I’ve been experimenting with stencils to create lines and textures in my work recently – the image above is one outcome, and it was all done using torn paper edges and charcoal (see below). I was fascinated during the process how you can create exciting marks and textures with such a simple technique.
The process seems to work really well using a smudgy/flowing medium with bold graphic lines. So here I used charcoal, but pastels, watercolour, gouache would all work well, I think.

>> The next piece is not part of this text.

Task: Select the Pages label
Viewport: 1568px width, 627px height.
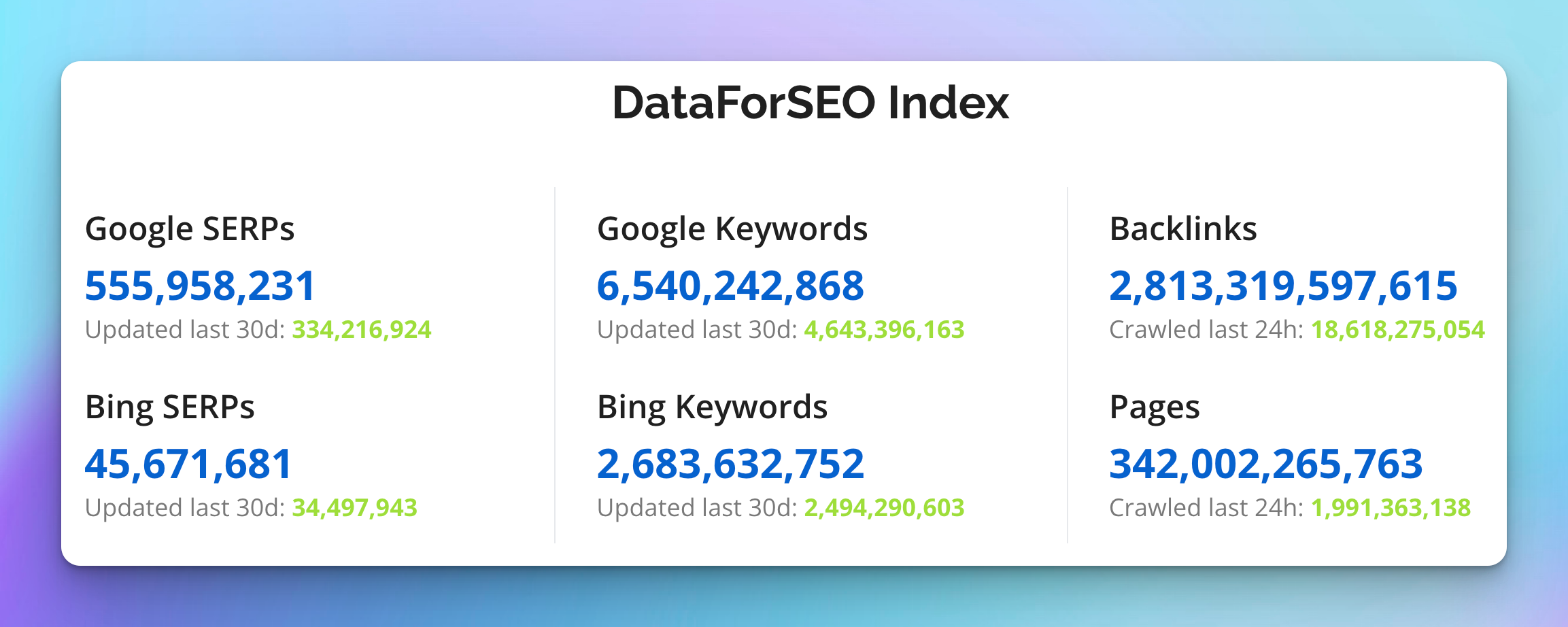Action: pyautogui.click(x=1155, y=407)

Canadian artist Sydney Smith is one of my favourite children’s illustrators, and he uses stencils brilliantly in his work, and it was after seeing the video below that I decided to have a go myself. Here it is:
Stencils are a popular tool in digital drawing and illustration. Drawing a simple shape and filling it with a complex texture is widely used in children’s book illustration – Jon Klassen (another Canadian illustrator) uses this technique to great effect. Here he is talking about his work to a man and a group of (distracted!) children in Melbourne; it gives an insight into his process, and how he got to this point in his career:
I’ve submitted my drawing to Double Elephant Print Workshop’s “Riddle 57” project, based on an Anglo-Saxon riddle from the Exeter Book, a World Heritage Book kept in the amazing library at Exeter Cathedral, and I was lucky enough to have a look through the book when I was studying A Level English – mind blown!!